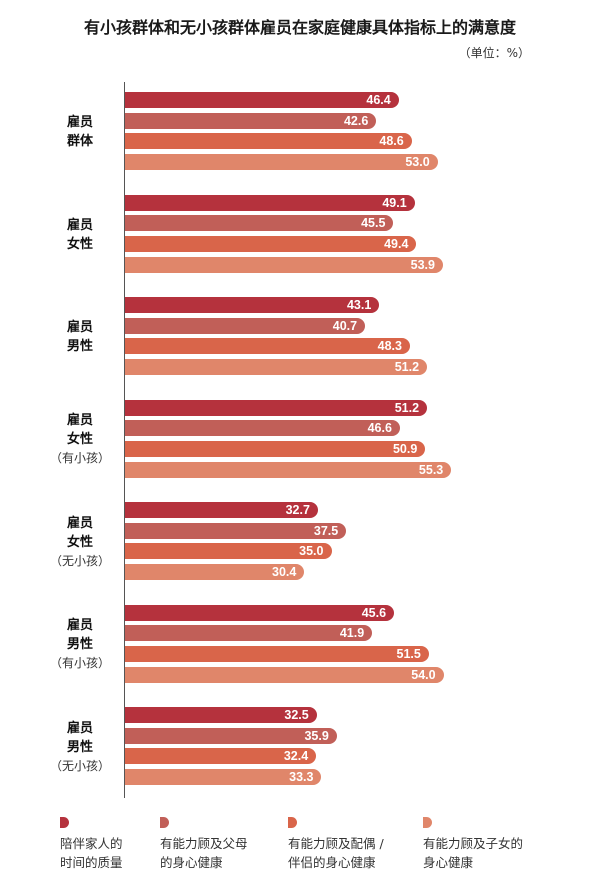 This screenshot has width=600, height=886. Describe the element at coordinates (260, 224) in the screenshot. I see `bar: 45.5` at that location.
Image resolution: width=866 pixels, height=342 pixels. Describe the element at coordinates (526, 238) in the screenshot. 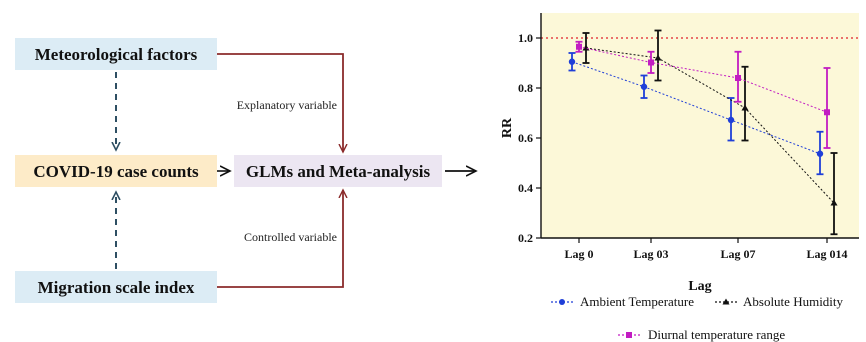

I see `y-tick-label: 0.2` at that location.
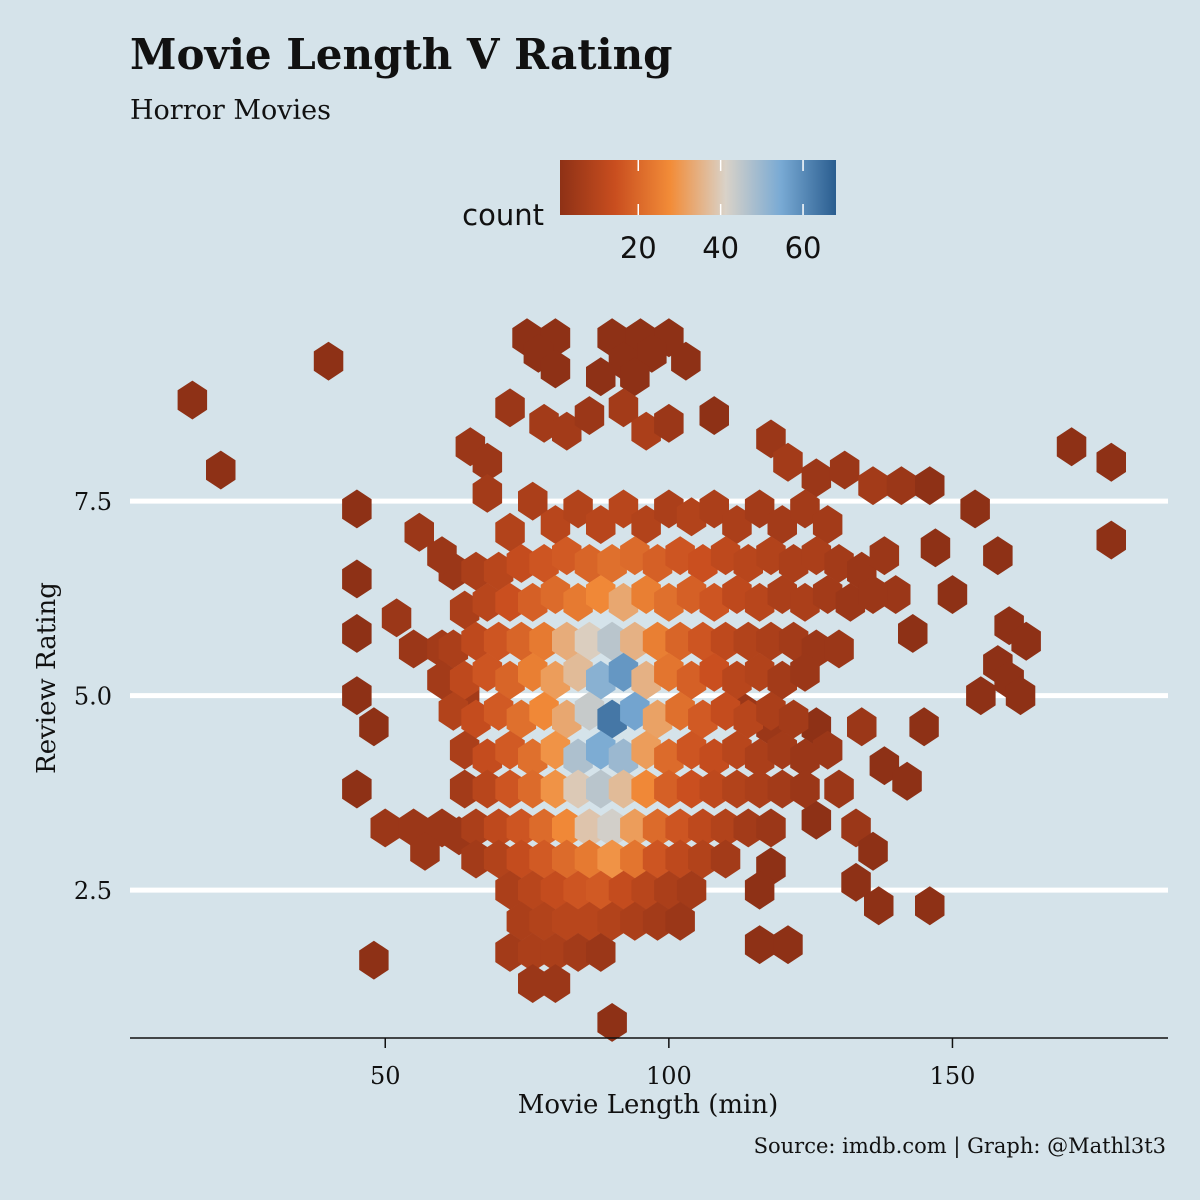 The width and height of the screenshot is (1200, 1200). Describe the element at coordinates (648, 1105) in the screenshot. I see `x-axis-title: Movie Length (min)` at that location.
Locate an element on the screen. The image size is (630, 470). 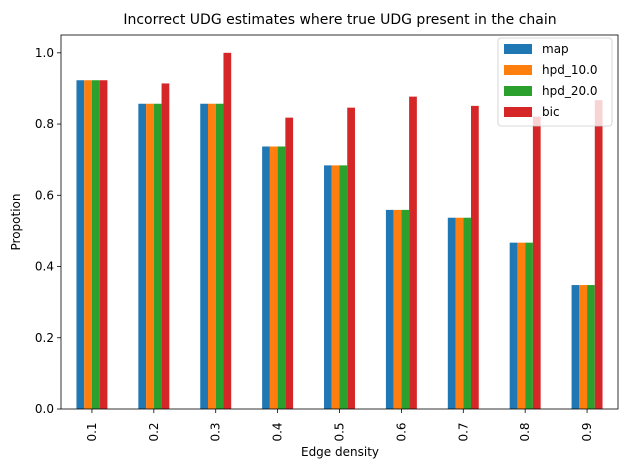
legend-label-hpd_10.0: hpd_10.0 is located at coordinates (570, 70).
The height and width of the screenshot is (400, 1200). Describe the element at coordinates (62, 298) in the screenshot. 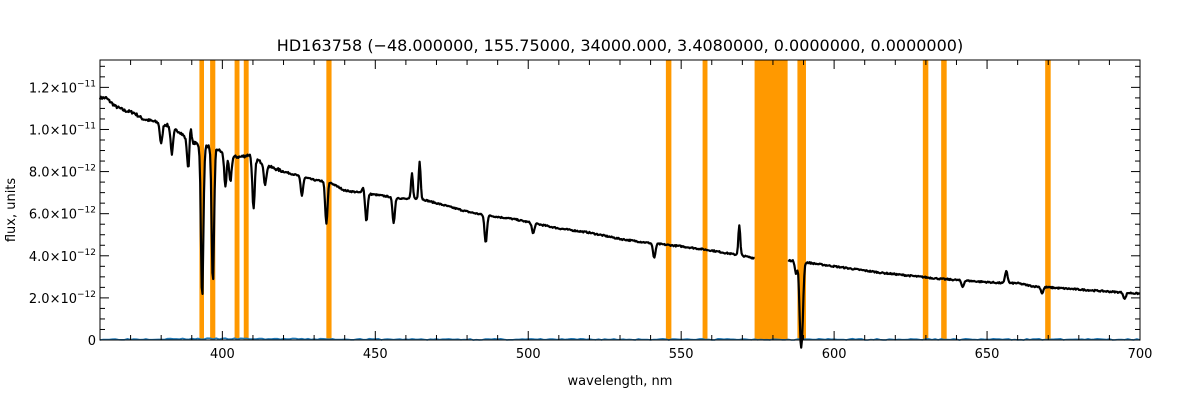

I see `y-tick-label: 2.0×10⁻¹²` at that location.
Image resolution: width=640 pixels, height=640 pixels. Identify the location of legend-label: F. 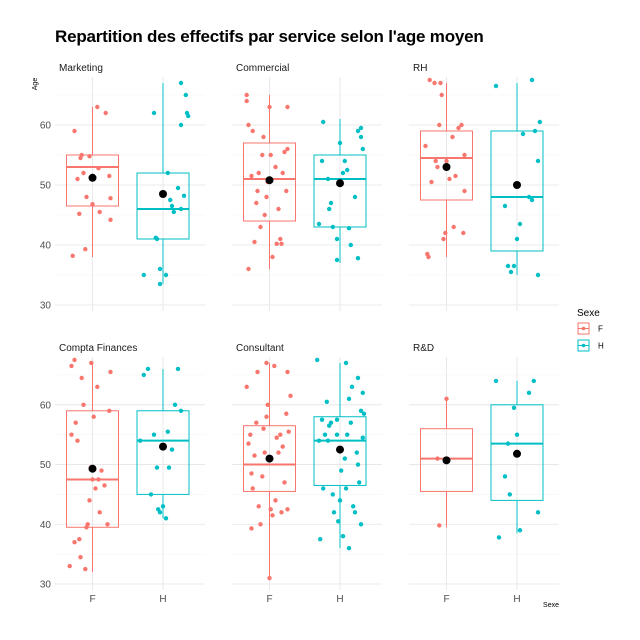
(600, 330).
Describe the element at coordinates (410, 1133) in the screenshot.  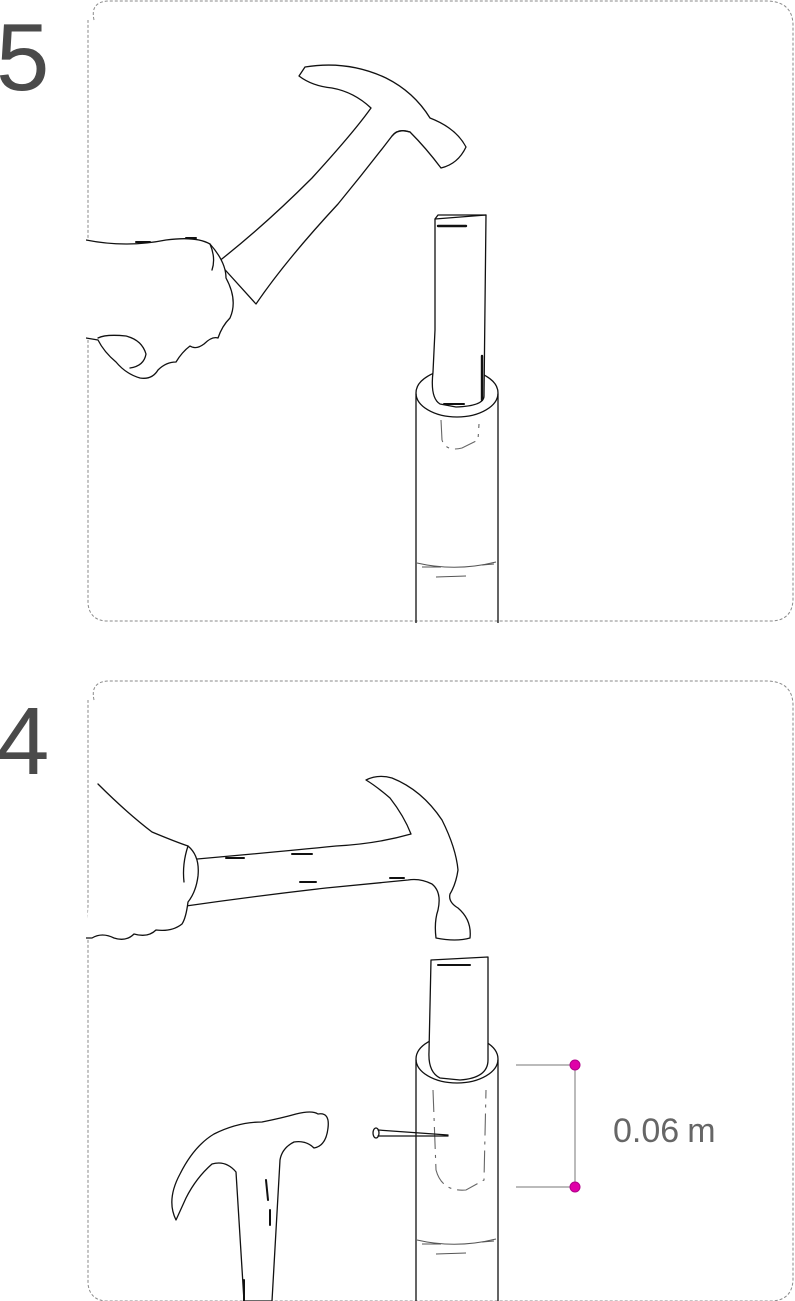
I see `nail` at that location.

• _WHAT IS NEEDED_: Rewrite all the records above, switching "Image resolution" to "Screenshot size" wherever it occurs and keeping everything else unchanged. Leave the pictures out of your answer.

• _EXERCISE SOLUTION_:
 This screenshot has width=600, height=886. Describe the element at coordinates (260, 224) in the screenshot. I see `bar: 45.5` at that location.
Screenshot size: width=866 pixels, height=342 pixels. Describe the element at coordinates (526, 238) in the screenshot. 

I see `y-tick-label: 0.2` at that location.
 The width and height of the screenshot is (1200, 1200). Describe the element at coordinates (648, 1105) in the screenshot. I see `x-axis-title: Movie Length (min)` at that location.
Locate an element on the screen. The image size is (630, 470). 
legend-label-hpd_10.0: hpd_10.0 is located at coordinates (570, 70).
The height and width of the screenshot is (400, 1200). Describe the element at coordinates (62, 298) in the screenshot. 

I see `y-tick-label: 2.0×10⁻¹²` at that location.
Screenshot size: width=640 pixels, height=640 pixels. Identify the location of legend-label: F. 
(600, 330).
Describe the element at coordinates (410, 1133) in the screenshot.  
I see `nail` at that location.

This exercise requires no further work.